* _Alıştırmanın amacı_: Simone de Beauvoir'ın çıplak fotoğrafını kapağına koyan dergiyle ilgili haberi, son cümlesinden sonrasını yazarak devam ettirin.

* _Metin bölümü_:

····················

20/02/2008 | Yazar: Kaos GL

Le Nouvel Obs, 100.

Le Nouvel Obs, 100. yaşgünü için de Beauvoir'ın çıplak resmini kapağa taşıyınca tepkilerle karşılaştı. Medya bir kez daha kadın vücudunu metalaştırırken feministler "Asla Sartre'ın poposunu basamazlardı" dedi.

Fransız haftalık Le Nouvel Observateur dergisi feminist yazar ve düşünür Simone de Beauvoir'ın çıplak bir fotoğrafını kapağına taşıdı.

1952'de Chicago'da belgesel fotoğrafçı Arthur Shay'ın çektiği fotoğrafın hikayesi, fotoğrafçının kitaplarından birinde şöyle yer alıyor:

"Nelson Algren'in (Shay'ın ev arkadaşı, fotoğrafçı) Wabansia meydanındaki mütevazı apartman dairesinde banyo yoktu, sadece bir lavabo vardı... Bir arkadaşımdan evinin anahtarlarını ödünç aldım ve onu (Simone de Beauvoir) arabamla oraya götürdüm. Kim bilir neden, banyonun kapısını açık bırakmıştı. Kenarda bekliyordum. Fotoğrafçı olduğum için birkaç kare çekme isteğimi bastıramadım. Leica'nın denklaşörünün sesini duyunca bana dönüp gülümsedi ve saçını düzeltmeye devam etti."

····················

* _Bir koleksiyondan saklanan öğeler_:
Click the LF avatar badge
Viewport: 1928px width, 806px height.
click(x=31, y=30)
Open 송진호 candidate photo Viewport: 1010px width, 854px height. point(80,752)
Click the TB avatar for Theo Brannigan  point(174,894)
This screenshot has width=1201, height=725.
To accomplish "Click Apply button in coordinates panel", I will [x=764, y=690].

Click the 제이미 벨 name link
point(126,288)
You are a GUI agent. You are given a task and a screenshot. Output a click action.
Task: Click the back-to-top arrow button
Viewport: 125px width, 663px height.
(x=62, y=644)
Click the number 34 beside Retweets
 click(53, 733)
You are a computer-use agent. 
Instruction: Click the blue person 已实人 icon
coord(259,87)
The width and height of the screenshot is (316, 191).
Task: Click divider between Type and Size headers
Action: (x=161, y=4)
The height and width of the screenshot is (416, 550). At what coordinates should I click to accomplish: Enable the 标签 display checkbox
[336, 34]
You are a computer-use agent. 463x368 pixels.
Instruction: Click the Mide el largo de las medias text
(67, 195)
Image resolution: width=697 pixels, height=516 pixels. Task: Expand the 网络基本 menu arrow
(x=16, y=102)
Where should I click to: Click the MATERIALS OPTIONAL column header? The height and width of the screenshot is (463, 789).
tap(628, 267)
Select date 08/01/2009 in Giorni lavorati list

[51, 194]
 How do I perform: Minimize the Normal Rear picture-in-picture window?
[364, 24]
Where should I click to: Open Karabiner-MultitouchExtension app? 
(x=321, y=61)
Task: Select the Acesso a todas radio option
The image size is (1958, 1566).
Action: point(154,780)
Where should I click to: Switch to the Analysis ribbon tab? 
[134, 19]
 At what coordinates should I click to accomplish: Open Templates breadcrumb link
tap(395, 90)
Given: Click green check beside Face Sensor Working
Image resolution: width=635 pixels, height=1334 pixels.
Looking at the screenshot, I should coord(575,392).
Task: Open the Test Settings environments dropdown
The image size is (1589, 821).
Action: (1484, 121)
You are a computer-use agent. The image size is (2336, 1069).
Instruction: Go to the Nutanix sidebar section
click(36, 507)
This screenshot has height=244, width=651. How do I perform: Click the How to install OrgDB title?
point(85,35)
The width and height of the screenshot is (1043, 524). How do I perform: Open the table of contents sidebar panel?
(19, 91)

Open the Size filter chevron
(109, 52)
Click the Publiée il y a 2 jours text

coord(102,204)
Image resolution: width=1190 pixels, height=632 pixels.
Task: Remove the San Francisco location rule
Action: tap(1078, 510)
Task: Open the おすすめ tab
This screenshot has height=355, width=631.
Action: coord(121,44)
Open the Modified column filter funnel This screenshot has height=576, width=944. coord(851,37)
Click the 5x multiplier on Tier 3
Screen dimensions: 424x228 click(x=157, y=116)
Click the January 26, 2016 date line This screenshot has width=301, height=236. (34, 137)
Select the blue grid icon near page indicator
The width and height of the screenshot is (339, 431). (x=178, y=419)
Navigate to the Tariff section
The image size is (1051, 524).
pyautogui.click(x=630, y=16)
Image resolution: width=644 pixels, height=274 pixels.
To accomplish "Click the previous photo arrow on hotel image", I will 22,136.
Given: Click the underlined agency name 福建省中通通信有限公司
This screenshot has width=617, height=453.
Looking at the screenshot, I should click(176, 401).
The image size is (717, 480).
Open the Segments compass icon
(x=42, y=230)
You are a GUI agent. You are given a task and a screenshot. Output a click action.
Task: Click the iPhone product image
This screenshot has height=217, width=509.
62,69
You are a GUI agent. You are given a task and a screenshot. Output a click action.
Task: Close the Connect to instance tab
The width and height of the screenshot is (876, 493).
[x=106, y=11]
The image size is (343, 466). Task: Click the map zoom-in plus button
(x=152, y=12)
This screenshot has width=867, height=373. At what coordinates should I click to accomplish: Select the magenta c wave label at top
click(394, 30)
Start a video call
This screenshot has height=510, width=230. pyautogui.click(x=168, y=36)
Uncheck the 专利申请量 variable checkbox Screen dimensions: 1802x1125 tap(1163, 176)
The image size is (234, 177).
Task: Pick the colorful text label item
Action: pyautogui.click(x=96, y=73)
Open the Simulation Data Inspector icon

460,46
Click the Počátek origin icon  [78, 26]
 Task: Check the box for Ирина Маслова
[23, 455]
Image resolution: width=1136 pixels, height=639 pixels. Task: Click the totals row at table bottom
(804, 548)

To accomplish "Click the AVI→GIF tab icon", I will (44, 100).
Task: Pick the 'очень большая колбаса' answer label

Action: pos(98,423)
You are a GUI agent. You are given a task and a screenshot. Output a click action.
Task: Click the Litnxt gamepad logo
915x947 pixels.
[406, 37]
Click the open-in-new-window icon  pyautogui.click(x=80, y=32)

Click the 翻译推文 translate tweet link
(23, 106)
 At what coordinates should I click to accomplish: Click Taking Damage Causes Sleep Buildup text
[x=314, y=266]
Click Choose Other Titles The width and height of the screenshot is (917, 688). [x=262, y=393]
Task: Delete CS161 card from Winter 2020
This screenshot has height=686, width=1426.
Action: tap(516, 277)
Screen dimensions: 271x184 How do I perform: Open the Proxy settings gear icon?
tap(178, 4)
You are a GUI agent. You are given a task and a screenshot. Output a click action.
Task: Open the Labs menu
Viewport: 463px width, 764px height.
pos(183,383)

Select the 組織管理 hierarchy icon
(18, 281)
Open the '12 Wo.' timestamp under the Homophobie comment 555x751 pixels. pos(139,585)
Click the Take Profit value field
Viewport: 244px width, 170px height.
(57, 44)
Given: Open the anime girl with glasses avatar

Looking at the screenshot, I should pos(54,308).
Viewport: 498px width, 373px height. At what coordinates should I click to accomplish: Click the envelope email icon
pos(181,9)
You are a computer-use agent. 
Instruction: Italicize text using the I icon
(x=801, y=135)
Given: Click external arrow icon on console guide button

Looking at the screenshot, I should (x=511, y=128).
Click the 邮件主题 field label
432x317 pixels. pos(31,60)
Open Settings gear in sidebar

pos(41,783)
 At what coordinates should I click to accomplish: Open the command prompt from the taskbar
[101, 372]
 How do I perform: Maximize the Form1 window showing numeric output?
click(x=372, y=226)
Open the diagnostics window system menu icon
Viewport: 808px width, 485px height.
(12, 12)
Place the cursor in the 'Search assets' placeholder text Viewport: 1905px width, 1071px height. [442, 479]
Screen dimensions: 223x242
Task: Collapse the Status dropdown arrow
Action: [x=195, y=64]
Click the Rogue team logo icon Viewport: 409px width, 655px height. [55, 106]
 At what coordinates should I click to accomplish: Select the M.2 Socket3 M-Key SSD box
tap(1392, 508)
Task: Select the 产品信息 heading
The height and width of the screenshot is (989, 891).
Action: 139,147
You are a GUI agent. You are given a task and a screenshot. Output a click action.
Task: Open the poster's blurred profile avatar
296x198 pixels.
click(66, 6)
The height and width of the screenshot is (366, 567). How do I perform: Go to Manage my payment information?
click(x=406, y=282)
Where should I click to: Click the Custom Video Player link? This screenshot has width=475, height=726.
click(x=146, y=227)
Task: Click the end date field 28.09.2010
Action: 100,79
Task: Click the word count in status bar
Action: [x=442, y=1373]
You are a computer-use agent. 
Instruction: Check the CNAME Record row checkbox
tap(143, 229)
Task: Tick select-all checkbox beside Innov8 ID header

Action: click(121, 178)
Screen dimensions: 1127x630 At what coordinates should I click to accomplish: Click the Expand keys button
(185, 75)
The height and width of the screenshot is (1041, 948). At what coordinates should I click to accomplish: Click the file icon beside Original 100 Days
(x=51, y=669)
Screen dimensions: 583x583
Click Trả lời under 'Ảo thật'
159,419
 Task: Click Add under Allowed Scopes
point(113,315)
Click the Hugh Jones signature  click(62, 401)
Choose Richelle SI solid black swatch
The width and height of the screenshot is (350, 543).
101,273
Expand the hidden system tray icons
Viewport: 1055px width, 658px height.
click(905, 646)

····················

* _Bu görevin cevabı_:
de Beauvoir 100 yaşında

Dergi, de Beauvoir'in 100. doğum günü nedeniyle Ocak ayının ilk sayısını büyük ölçüde ona ayırırken birçok feminist grup "bir kez daha kadınlar söz söyleyebilmek için önce soyunmak zorunda kalıyor" diyerek fotoğrafın yayınlanmasına tepki gösterdi.

De Beauvoir'ın kurucularından olduğu Kadın Davasını Seçmek örgütü, "Samimiyeti çalınmış bu fotoğraf Simone de Beauvoir'ın yazıları, felsefesi, feminizmi ya da kişiliğiyle ilgili hiçbir şey söylemiyor" dedi.

Bir başka feminist aktivist, avukat Gisele Halimi'nin kaleme aldığı metin şöyleydi:

"Dergi -erkek kişiliklere davranamadığı şekilde- tamamen ticari amaçlarına ulaşmak için kadınların vücutlarını araçsallaştırmaya devam ediyor."

"Asla bir erkeğin poposunu yayınlamazlardı"

De Beauvoir'ın filozof Jean-Paul Sartre'la aşkı üzerinden bu olayı değerlendiren feminist yazar Florence Montreynaud'sa "Dergiyi ilk gördüğümde aklıma, Sartre'ın poposunu asla kapağa taşımayacak olmaları geldi" dedi.

"Sonraysa 'ne kadar güzel bir popo' diye düşündüm. Hiçbir erkek felsefecinin bu kadar güzel bir poposu olamaz. De Beauvoir'ın parlak bir aklı ve mükemmel bir vücudu vardı. Kadınlar her iki alanda da kazanıyor."

Feminist, biseksüel, komünist, ateist ve varoluşçuydu

9 Haziran 1908'de doğan Simone de Beauvoir'ın en bilinen eseri 1949'da yazdığı, kadınların gördüğü baskıların bilimsel incelenmesini yaptığı ve modern feminizmin temellerini kurduğu ‘İkinci Cins’.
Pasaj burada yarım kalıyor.